In the comment thread below, what country does fergie35 say his wife is from?

### [TEXT PASSAGE]
####

Curious to have the benefit of Stairheid’s legendary intellect on my daughter, who has a French passport, but considers herself English.
 
Those of us who hang out on racist hateblogs need all the help we can get.

GP Walrus

Dear Bamboozled,
 
Your enquiry is important to us and is being held in a queue pending instructions from our London Office. Our Glasgow call centre staff will be happy to supply an answer after September 2014. 

Rab

Can I ask Maggie, I lived n worked in England for 6 yr, I had a flat there n a hoose in Glesga, does that give me dual nationality? Can I lambast the SDL & EDL with equal venom? 

john king

I remember Tommy Cooper once saying
“one in five people on the planet are Chinese
now we have five people in my family theres mum and dad Im pretty sure theyre not Chinese, then theres me , Cho Chin Chow, and Dave,
I m betting its Dave 🙂

velofello

Hi Natalie, This is a big question you ask, and a big decision for your friend, and we will need to test with forensic examination, but meantime here are my thoughts.
 
Well, maybe persons such as in case you describe could be defined as ex-regio, just like Scotland’s oil and gas are so defined and the income flows direct to the London Treasury bypassing Scotland  for the good of eh eh.Anyway.Ex-regio would enable their child to select whichever region he/she chooses to represent should they excel at sport.
 
Looking further ahead when inter-galactic travel is commonplace the term ex-mundi may well be applicable. In the present Scotland being ex-Mundell is something to wish for.
I hope this helps with your cordereferenderundrum.
 
Mairgreet.

ewen

Beware these foreign types. I’m harbouring them in the house and think I may have become foreign too.

I was born in Glasgow but brought up in Ayrshire. In 95 I went abroad and never came back. I married a foreigner and my weans were born foreign and have dodgy foreign EU passports. Funnily enough my parents and sister have never mentioned anything to me about foreigners. What should I do Magret?

fergie35

My wife is from Finland, I’m worried that after Independence, my kids wont see their Mum again after she is deported back home, please advise Wings !

Rev. Stuart Campbell

“My wife is from Finland, I’m worried that after Independence, my kids wont see their Mum again after she is deported back home, please advise Wings !”

It’s probably now that you should be worrying:

link to theguardian.com

kininvie

Entirely O/T
Digging around in the musty archives of the internet, I ran across this letter, sent to Kier Hardy when he was standing – as Labour candidate-  in mid-Lanarkshire in 1888.
 
I just thought it might be of (ironic) interest:
 
“Scottish Home Rule Association.
“23 Kelly Street, Kentish Town, London.

“Mr. J. Keir Hardie,

“Dear Mr. Hardie,—I cannot refrain from wishing you God-speed in your election contest. Had I been able to have gone to Mid-Lanark to help you—to do so both by ‘word and deed’—would have given very great pleasure indeed. The powers of darkness—Scottish newspapers with English editors (as the ‘Leader’), partisan wire-pullers, and the other etceteras of political squabbles—are leagued against us.

####

### [DATASET EXTRACT]
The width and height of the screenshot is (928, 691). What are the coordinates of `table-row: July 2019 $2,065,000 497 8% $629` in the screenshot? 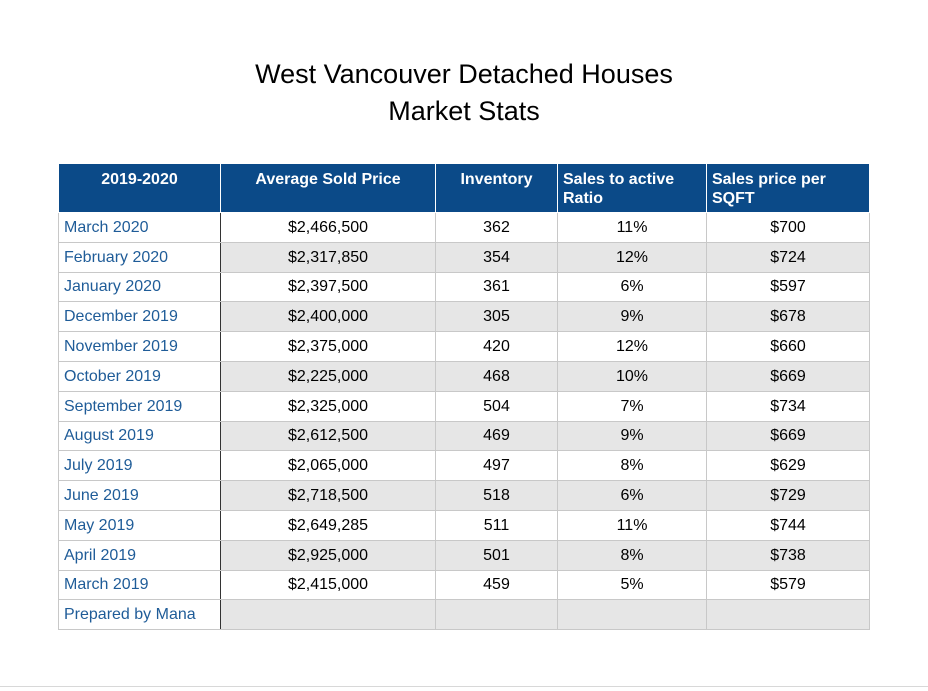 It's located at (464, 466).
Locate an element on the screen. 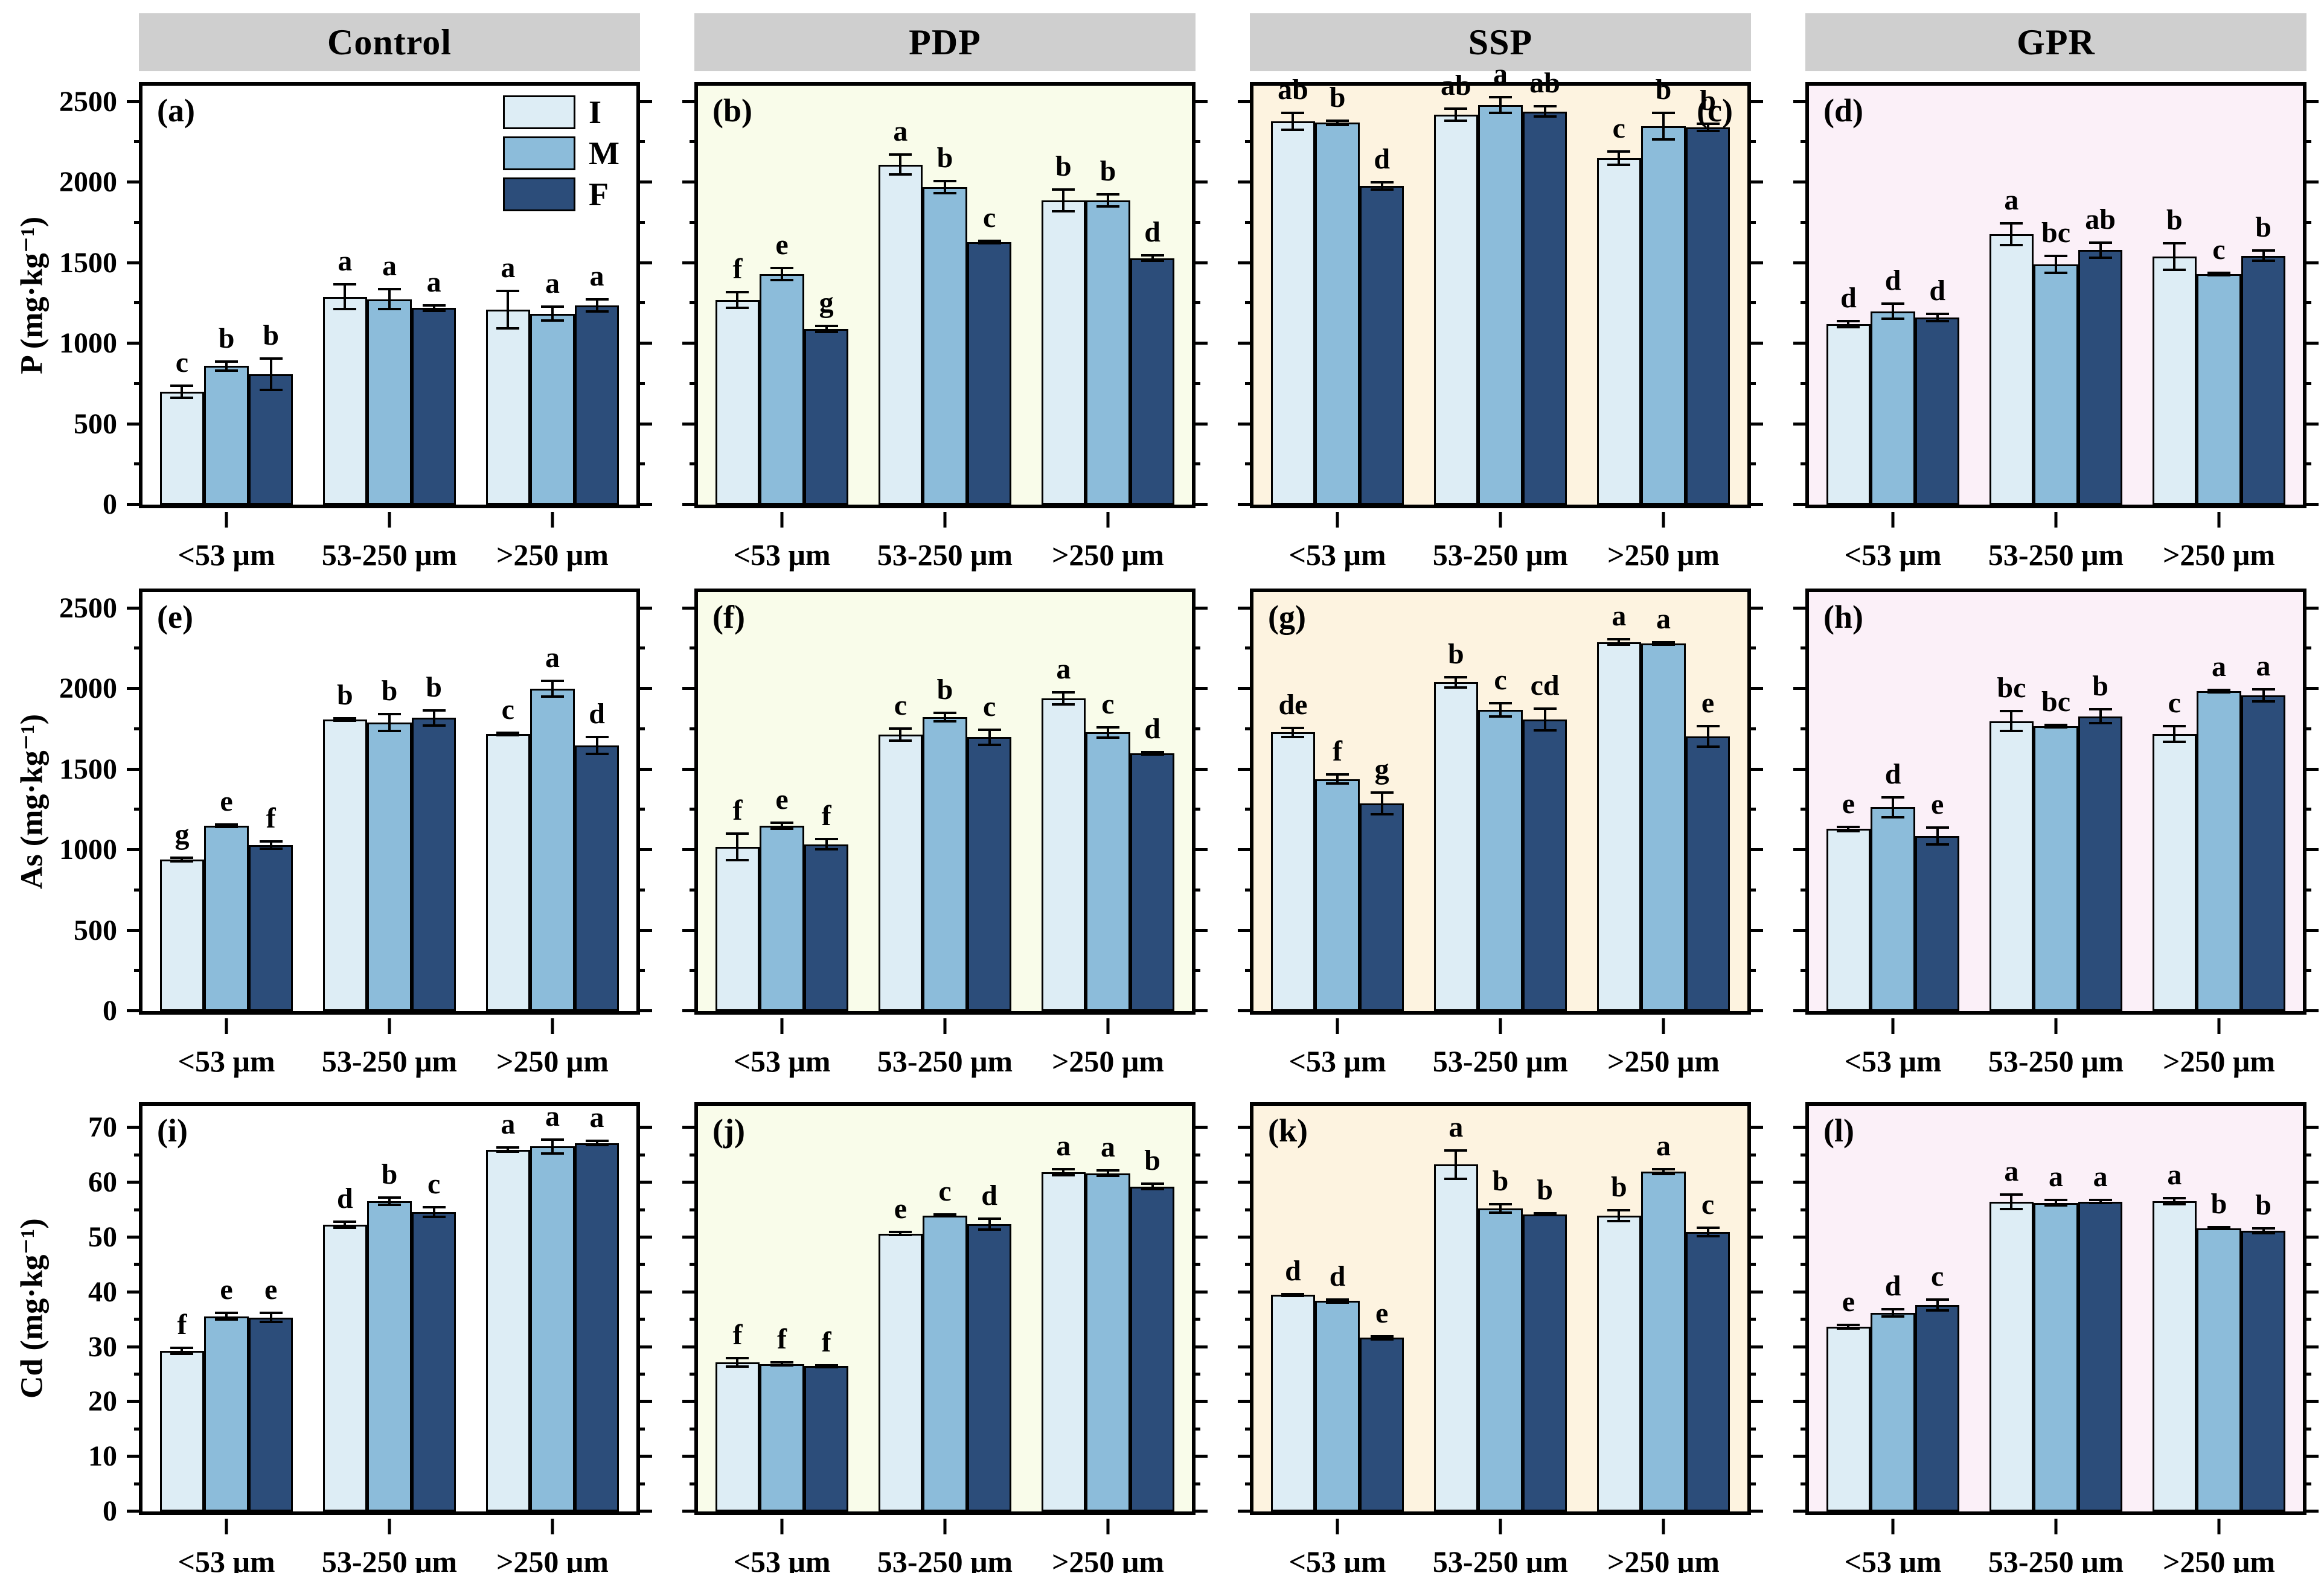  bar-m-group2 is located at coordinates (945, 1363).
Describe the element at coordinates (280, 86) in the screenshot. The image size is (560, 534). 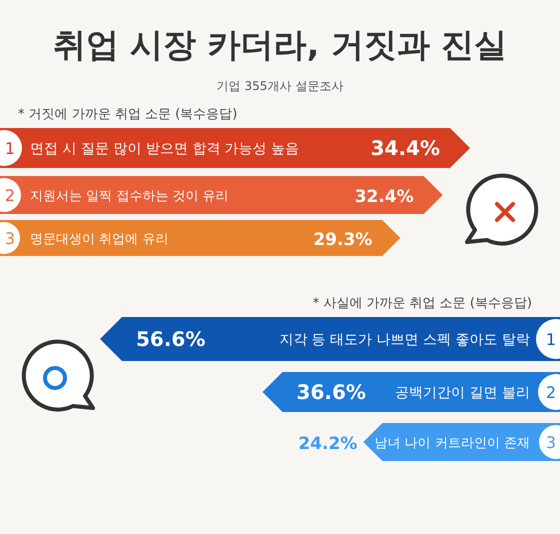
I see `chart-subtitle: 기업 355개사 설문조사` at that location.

####

### [EXERCISE OUTPUT]
Finland